Picks of the week
The second season of this bingeable podcast opens with Bridget (Carrie Coon) caught up in even more chaos since the pandemic hit. Her Tesla has been hacked and there’s a confrontation over face masks as she waits for her takeaway. One screech of the tyres later and she’s caught up in another unwanted adventure, just when she’s supposed to be lying low. Bridget is on a mission to save her friend, but she collects a few new enemies along the way. Tavi Gevinson and Lucas Hedges also star. HV
Death at Deepcut
This troubling new seven-part series from Audible scrutinises allegations of bullying, sexual harassment, beatings and perhaps more sinister events besides at the British military training camp. Investigative journalist Jane MacSorley and retired police detective Collin Sutton interview those who say they suffered distress at the camp, before considering the deaths of four trainee soldiers between 1995 and 2002, concluded as suicides at the time. It’s rigorously reported, if an often difficult listen. HJD
Chosen by Noah Payne-Frank
Twenty years ago, actor and comedian Connor Ratliff was fired from the TV show Band of Brothers by Tom Hanks for having “dead eyes.” It was a very minor role, it was the day before shooting and he was exposed to the indignity of having to re-audition in front of Hanks for a part he had already told his friends and family he was playing, before being ushered out and let go.

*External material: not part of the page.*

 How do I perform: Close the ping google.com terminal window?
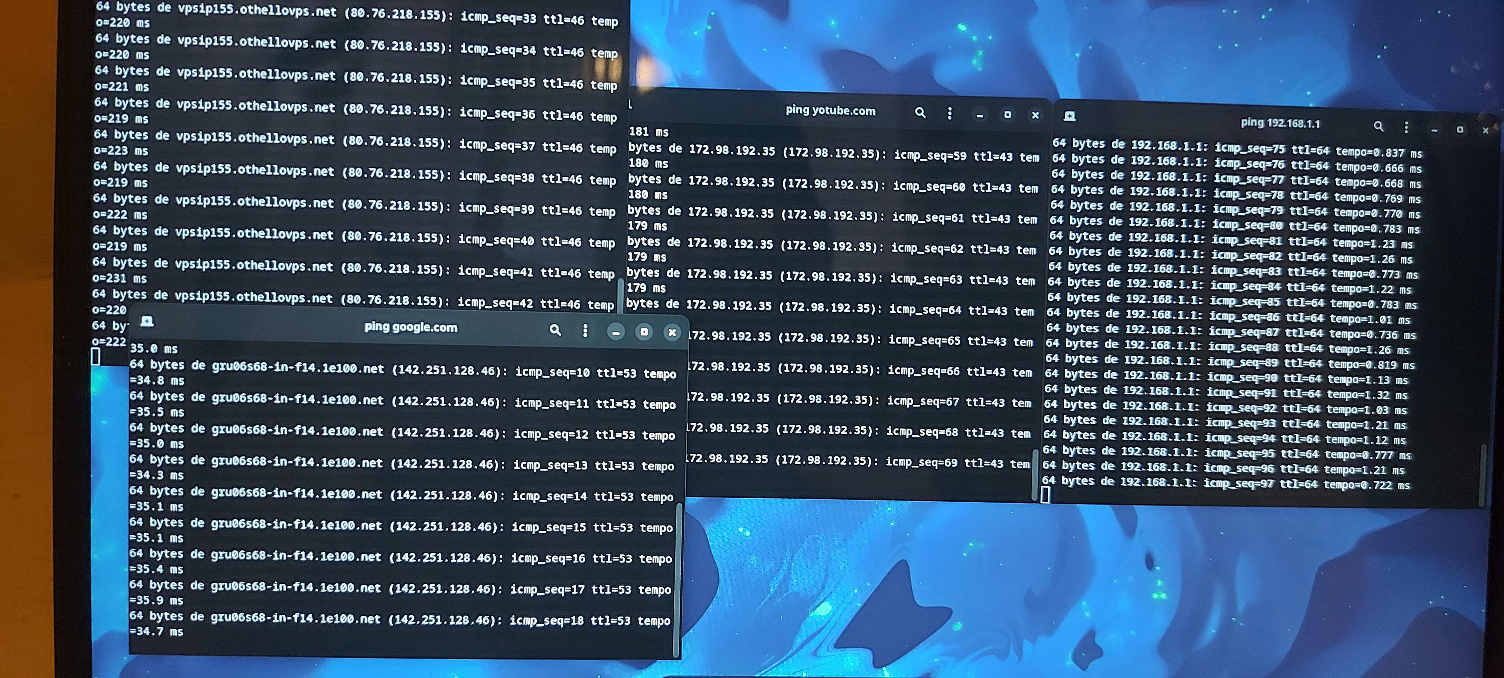click(x=672, y=332)
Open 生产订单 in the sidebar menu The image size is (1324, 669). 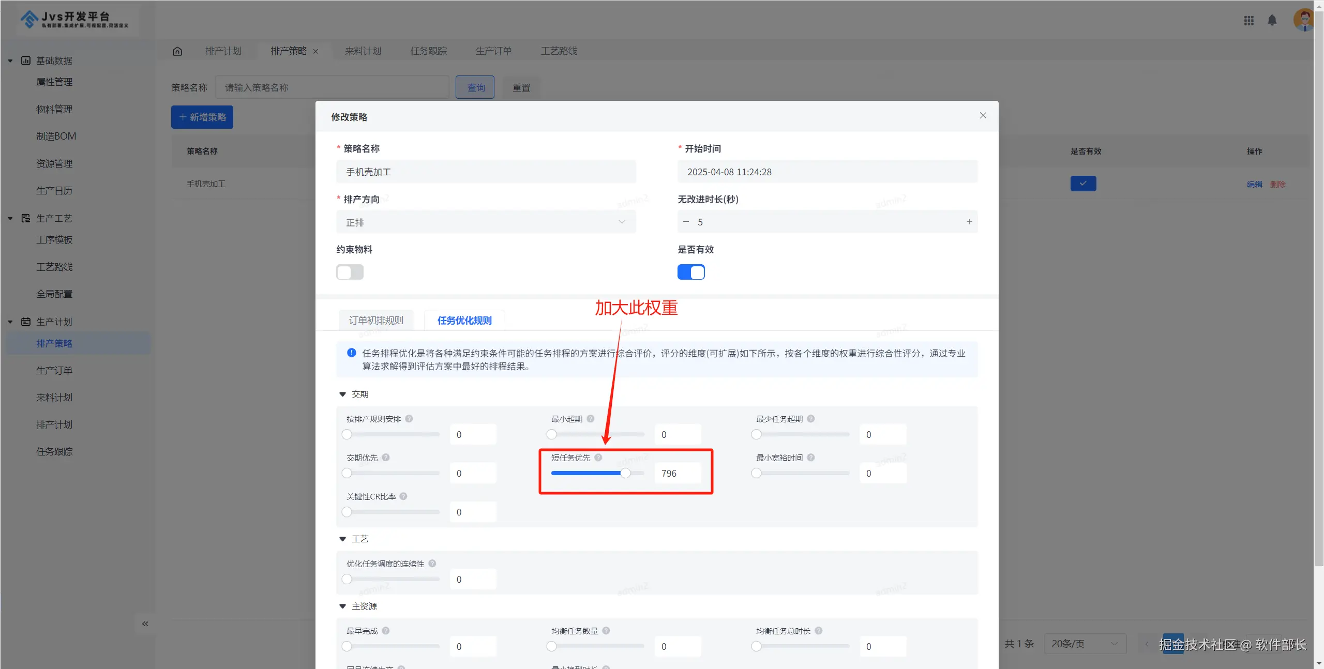pyautogui.click(x=54, y=371)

Ratliff was completely blindsided by the experience – what should have been his big break sent him into the wilderness for years, his confidence crushed. But with wonderful irony, he’s turned it into what might become a career-defining work – an investigation into ego and self-esteem, memory and perception, about having to settle for a less successful life than you dreamed of, and how the things we say to others can have a far greater impact than we could imagine.
One of the pleasures as the series progresses is the growing ensemble of actors and directors willing to share their painful moments of rejection. The storytelling is good, there are plenty of laughs and even though we’re talking about Hollywood, it’s all quite relatable. As Ratliff says: “It wasn’t personal, it was business. Showbusiness. But I took it personally, because I’m a person.”
Sivananda Yoga is one the world’s most revered yoga schools … but after reading a deeply disturbing Facebook post by one of its former devotees, Ishleen Kaur stopped teaching for them and starting investigating them for five decades of alleged abuse. In Guru, released weekly on BBC Sounds, Kaur listens as women confide their stories of horrific abuse, coercion and rape to her.